Em um mundo imperativo, uma sociedade baseada em redes periféricas e centrais se desenha no maior espaço nômade jamais habitado: os comprimentos de banda, as transferências de conteúdo praticamente instantâneas com a possibilidade real de se filtrar e descartar o que não lhe pertence ou o que os indivíduos que passaram de consumidores a articuladores, provedores de conteúdo manipulam com uma energia frenética. Sejamos todos observadores de um período incerto habitado por pessoas criadas para a certeza e a durabilidade que nos proporcionará mudanças comportamentais em esferas primitivas, avançadas e paralelas. E como será o consumo em um mundo onde o centro se desloca vertiginosamente para a periferia e a periferia assume papel fundamental de condutora de sistemas ávidos por capacitação, inclusão e dedicação? Mas atenção: não falo em posicionamento geográfico.
Comunicação fluida, nômade, estática, soberana apoiada em poderosos programas estratégicos e de gestão de marcas assumem espaços até então democráticos, onde os conteúdos são escolhidos e acolhidos, retransmitidos em um sistema de marketing viral fulminante. A senha desta nova ordem abrirará e descortinará as portas para uma geração que se ipod conteúdos nas esquinas dos shoppings, dos metas espaços, que experimenta compartilhamento total em redes wimax, que se habitua com o 25º horário como se faz com o horário de verão, porém, de uma forma permanente e reciclada a cada novo fuso.
Vivemos em um tempo em que a nossa comunicação não reflete a realidade que vivemos. Direitos autorais CC*. Direitos de propriedade CC*.
Espaços primitivos das mãos, dos cartões, das impressões digitais que regem as consultas numéricas de seus cpfs, mentes e consumidores que ditam o andar da carruagem gerando o marketing inverso e o hiperconsumo, sim porque a virtualidade é medieval, a armadura que se conecta ainda é um desenho de consumo e de comportamento. Empresas que são sucesso, mas não sabem como capitalizar seus conteúdos e acessos. Agências de comunicação que ostentam feudos criativos. Assistentes on-line da disseminação virtual de conceitos, comerciais, marcas, celebridades, boatos, ondas falsas e correntes do bem estão imersos na busca da operação do seu ser em uma sociedade dominada pelo ter, seja ele em qual espaço seja – codificado.

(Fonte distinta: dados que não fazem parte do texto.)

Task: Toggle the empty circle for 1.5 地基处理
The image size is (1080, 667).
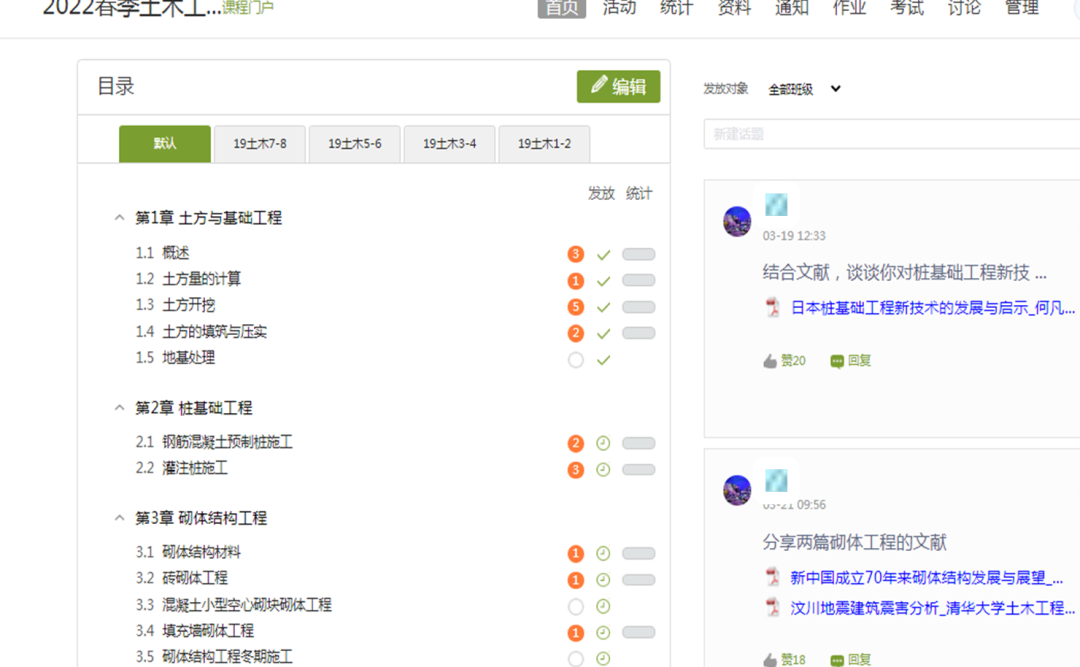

E as empresas o que fazem para se adaptarem a uma ordem que por enquanto pode ser chamada de desordem? E esse público febril pelo digital, o que espera dos profissionais de comunicação?
Sincronismo, compartilhamento, Google, You Tube, Orkut, Msn, Sms, Facebook, Twitter, Gengibre, ftp, respostas, perguntas, co-participação, anonimato de celebridade, direção de conteúdo? Poder de escolha contemplada, gerenciada, perecível?
Não sei responder. Assim como as gerações que antes eram conhecidas por suas décadas, suas conquistas, seus posicionamentos e hoje as que são reconhecidas por X, Y, Z, igeneration, mesmo que a origem delas seja do B A BÁ, do estilo retrolucionário, modernas apesar de quase antigas.
Universos mais democráticos, forças compartilhadas, inclusão sempre, modelos sem manual e principalmente vontade de adaptação regem as senhas que serão pedidas para estas novas oportunidades de migração e emigração da comunicação direcionada aos nômades de hoje – os comunicativos em tempo integral.